§ **TASK DIRECTIONS**
All entries must be transcribed without a single difference.

§ **INFORMATION GIVEN**
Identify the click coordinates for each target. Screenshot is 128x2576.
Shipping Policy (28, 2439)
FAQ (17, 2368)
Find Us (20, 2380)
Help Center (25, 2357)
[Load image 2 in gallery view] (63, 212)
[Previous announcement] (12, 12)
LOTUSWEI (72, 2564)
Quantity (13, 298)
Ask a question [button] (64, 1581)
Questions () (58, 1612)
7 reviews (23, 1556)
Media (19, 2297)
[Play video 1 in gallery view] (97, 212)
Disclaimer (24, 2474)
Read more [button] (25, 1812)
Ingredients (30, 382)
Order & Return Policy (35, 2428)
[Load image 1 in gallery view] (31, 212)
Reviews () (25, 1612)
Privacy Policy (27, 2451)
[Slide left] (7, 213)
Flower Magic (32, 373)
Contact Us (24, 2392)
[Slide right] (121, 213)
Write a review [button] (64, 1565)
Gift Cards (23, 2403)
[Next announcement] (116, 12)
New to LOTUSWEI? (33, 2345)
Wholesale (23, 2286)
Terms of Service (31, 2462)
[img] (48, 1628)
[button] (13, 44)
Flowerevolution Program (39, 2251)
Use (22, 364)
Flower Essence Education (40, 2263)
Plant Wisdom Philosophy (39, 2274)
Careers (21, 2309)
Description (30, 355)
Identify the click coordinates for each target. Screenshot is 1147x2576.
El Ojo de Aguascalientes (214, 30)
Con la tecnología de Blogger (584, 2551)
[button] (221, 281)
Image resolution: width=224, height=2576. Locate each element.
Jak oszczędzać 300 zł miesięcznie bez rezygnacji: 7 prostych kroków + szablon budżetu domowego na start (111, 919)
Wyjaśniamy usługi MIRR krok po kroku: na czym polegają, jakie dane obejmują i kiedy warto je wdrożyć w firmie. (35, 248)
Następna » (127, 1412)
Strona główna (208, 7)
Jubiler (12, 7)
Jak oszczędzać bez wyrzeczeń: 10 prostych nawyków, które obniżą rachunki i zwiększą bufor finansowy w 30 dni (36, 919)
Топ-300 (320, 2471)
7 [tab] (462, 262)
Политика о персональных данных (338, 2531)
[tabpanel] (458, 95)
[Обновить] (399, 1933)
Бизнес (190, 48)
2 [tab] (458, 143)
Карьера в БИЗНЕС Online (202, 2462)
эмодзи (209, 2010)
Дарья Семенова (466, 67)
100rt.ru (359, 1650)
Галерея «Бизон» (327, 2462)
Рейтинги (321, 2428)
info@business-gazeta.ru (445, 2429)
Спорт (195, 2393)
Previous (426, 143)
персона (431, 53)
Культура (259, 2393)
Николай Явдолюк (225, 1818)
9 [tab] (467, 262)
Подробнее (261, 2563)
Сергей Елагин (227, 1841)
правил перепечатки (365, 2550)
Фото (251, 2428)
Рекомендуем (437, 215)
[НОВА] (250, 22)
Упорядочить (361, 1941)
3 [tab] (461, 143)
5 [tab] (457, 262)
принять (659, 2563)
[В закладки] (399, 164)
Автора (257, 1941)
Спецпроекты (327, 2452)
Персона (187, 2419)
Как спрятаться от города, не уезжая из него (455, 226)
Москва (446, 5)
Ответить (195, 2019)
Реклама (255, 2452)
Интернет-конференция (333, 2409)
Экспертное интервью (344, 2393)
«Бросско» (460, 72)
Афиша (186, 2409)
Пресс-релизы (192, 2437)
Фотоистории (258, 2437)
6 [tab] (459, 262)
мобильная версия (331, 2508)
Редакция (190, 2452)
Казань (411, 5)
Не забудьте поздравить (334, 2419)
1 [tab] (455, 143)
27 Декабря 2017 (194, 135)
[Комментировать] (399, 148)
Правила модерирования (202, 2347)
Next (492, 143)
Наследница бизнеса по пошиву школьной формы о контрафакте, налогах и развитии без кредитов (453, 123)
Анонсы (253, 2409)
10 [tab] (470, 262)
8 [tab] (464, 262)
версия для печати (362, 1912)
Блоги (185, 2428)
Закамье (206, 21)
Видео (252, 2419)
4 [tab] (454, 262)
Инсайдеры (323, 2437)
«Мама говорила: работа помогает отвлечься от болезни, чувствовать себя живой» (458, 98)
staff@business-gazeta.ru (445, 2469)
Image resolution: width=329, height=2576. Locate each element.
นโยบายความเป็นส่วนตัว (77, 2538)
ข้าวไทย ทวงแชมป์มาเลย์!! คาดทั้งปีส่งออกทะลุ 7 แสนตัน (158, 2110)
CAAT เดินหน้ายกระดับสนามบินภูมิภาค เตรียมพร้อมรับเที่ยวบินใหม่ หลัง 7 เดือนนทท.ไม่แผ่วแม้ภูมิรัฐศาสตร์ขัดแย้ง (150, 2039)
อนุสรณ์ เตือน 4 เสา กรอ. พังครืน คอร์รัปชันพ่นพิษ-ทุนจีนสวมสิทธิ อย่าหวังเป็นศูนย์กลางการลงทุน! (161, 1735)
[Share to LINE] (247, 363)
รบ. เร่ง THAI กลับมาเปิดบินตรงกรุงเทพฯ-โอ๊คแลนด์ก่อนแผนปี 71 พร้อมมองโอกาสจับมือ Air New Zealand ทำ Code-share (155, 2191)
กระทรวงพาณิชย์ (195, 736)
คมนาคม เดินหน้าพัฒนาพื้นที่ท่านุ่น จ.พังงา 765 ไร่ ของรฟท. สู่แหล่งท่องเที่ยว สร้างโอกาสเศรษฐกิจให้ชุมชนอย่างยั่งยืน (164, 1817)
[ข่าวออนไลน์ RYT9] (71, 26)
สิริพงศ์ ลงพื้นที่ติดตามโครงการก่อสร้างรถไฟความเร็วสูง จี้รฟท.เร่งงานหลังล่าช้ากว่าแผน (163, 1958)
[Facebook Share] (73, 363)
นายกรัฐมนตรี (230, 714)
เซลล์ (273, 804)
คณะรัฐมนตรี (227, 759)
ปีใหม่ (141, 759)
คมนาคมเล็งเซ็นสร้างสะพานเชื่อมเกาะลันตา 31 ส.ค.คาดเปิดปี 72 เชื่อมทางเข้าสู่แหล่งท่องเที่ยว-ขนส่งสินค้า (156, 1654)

§ **RESPONSE**
Identify the click coordinates for each target. Screenshot is 128x2576.
Shipping Policy (28, 2439)
FAQ (17, 2368)
Find Us (20, 2380)
Help Center (25, 2357)
[Load image 2 in gallery view] (63, 212)
[Previous announcement] (12, 12)
LOTUSWEI (72, 2564)
Quantity (13, 298)
Ask a question [button] (64, 1581)
Questions () (58, 1612)
7 reviews (23, 1556)
Media (19, 2297)
[Play video 1 in gallery view] (97, 212)
Disclaimer (24, 2474)
Read more [button] (25, 1812)
Ingredients (30, 382)
Order & Return Policy (35, 2428)
[Load image 1 in gallery view] (31, 212)
Reviews () (25, 1612)
Privacy Policy (27, 2451)
[Slide left] (7, 213)
Flower Magic (32, 373)
Contact Us (24, 2392)
[Slide right] (121, 213)
Write a review [button] (64, 1565)
Gift Cards (23, 2403)
[Next announcement] (116, 12)
New to LOTUSWEI? (33, 2345)
Wholesale (23, 2286)
Terms of Service (31, 2462)
[img] (48, 1628)
[button] (13, 44)
Flowerevolution Program (39, 2251)
Use (22, 364)
Flower Essence Education (40, 2263)
Plant Wisdom Philosophy (39, 2274)
Careers (21, 2309)
Description (30, 355)
Identify the click coordinates for each target. Screenshot is 1147x2576.
El Ojo de Aguascalientes (214, 30)
Con la tecnología de Blogger (584, 2551)
[button] (221, 281)
Image resolution: width=224, height=2576. Locate each element.
Jak oszczędzać 300 zł miesięcznie bez rezygnacji: 7 prostych kroków + szablon budżetu domowego na start (111, 919)
Wyjaśniamy usługi MIRR krok po kroku: na czym polegają, jakie dane obejmują i kiedy warto je wdrożyć w firmie. (35, 248)
Następna » (127, 1412)
Strona główna (208, 7)
Jubiler (12, 7)
Jak oszczędzać bez wyrzeczeń: 10 prostych nawyków, które obniżą rachunki i zwiększą bufor finansowy w 30 dni (36, 919)
Топ-300 (320, 2471)
7 [tab] (462, 262)
Политика о персональных данных (338, 2531)
[tabpanel] (458, 95)
[Обновить] (399, 1933)
Бизнес (190, 48)
2 [tab] (458, 143)
Карьера в БИЗНЕС Online (202, 2462)
эмодзи (209, 2010)
Дарья Семенова (466, 67)
100rt.ru (359, 1650)
Галерея «Бизон» (327, 2462)
Рейтинги (321, 2428)
info@business-gazeta.ru (445, 2429)
Спорт (195, 2393)
Previous (426, 143)
персона (431, 53)
Культура (259, 2393)
Николай Явдолюк (225, 1818)
9 [tab] (467, 262)
Подробнее (261, 2563)
Сергей Елагин (227, 1841)
правил перепечатки (365, 2550)
Фото (251, 2428)
Рекомендуем (437, 215)
[НОВА] (250, 22)
Упорядочить (361, 1941)
3 [tab] (461, 143)
5 [tab] (457, 262)
принять (659, 2563)
[В закладки] (399, 164)
Автора (257, 1941)
Спецпроекты (327, 2452)
Персона (187, 2419)
Как спрятаться от города, не уезжая из него (455, 226)
Москва (446, 5)
Ответить (195, 2019)
Реклама (255, 2452)
Интернет-конференция (333, 2409)
Экспертное интервью (344, 2393)
«Бросско» (460, 72)
Афиша (186, 2409)
Пресс-релизы (192, 2437)
Фотоистории (258, 2437)
6 [tab] (459, 262)
мобильная версия (331, 2508)
Редакция (190, 2452)
Казань (411, 5)
Не забудьте поздравить (334, 2419)
1 [tab] (455, 143)
27 Декабря 2017 (194, 135)
[Комментировать] (399, 148)
Правила модерирования (202, 2347)
Next (492, 143)
Наследница бизнеса по пошиву школьной формы о контрафакте, налогах и развитии без кредитов (453, 123)
Анонсы (253, 2409)
10 [tab] (470, 262)
8 [tab] (464, 262)
версия для печати (362, 1912)
Блоги (185, 2428)
Закамье (206, 21)
Видео (252, 2419)
4 [tab] (454, 262)
Инсайдеры (323, 2437)
«Мама говорила: работа помогает отвлечься от болезни, чувствовать себя живой» (458, 98)
staff@business-gazeta.ru (445, 2469)
Image resolution: width=329, height=2576. Locate each element.
นโยบายความเป็นส่วนตัว (77, 2538)
ข้าวไทย ทวงแชมป์มาเลย์!! คาดทั้งปีส่งออกทะลุ 7 แสนตัน (158, 2110)
CAAT เดินหน้ายกระดับสนามบินภูมิภาค เตรียมพร้อมรับเที่ยวบินใหม่ หลัง 7 เดือนนทท.ไม่แผ่วแม้ภูมิรัฐศาสตร์ขัดแย้ง (150, 2039)
อนุสรณ์ เตือน 4 เสา กรอ. พังครืน คอร์รัปชันพ่นพิษ-ทุนจีนสวมสิทธิ อย่าหวังเป็นศูนย์กลางการลงทุน! (161, 1735)
[Share to LINE] (247, 363)
รบ. เร่ง THAI กลับมาเปิดบินตรงกรุงเทพฯ-โอ๊คแลนด์ก่อนแผนปี 71 พร้อมมองโอกาสจับมือ Air New Zealand ทำ Code-share (155, 2191)
กระทรวงพาณิชย์ (195, 736)
คมนาคม เดินหน้าพัฒนาพื้นที่ท่านุ่น จ.พังงา 765 ไร่ ของรฟท. สู่แหล่งท่องเที่ยว สร้างโอกาสเศรษฐกิจให้ชุมชนอย่างยั่งยืน (164, 1817)
[ข่าวออนไลน์ RYT9] (71, 26)
สิริพงศ์ ลงพื้นที่ติดตามโครงการก่อสร้างรถไฟความเร็วสูง จี้รฟท.เร่งงานหลังล่าช้ากว่าแผน (163, 1958)
[Facebook Share] (73, 363)
นายกรัฐมนตรี (230, 714)
เซลล์ (273, 804)
คณะรัฐมนตรี (227, 759)
ปีใหม่ (141, 759)
คมนาคมเล็งเซ็นสร้างสะพานเชื่อมเกาะลันตา 31 ส.ค.คาดเปิดปี 72 เชื่อมทางเข้าสู่แหล่งท่องเที่ยว-ขนส่งสินค้า (156, 1654)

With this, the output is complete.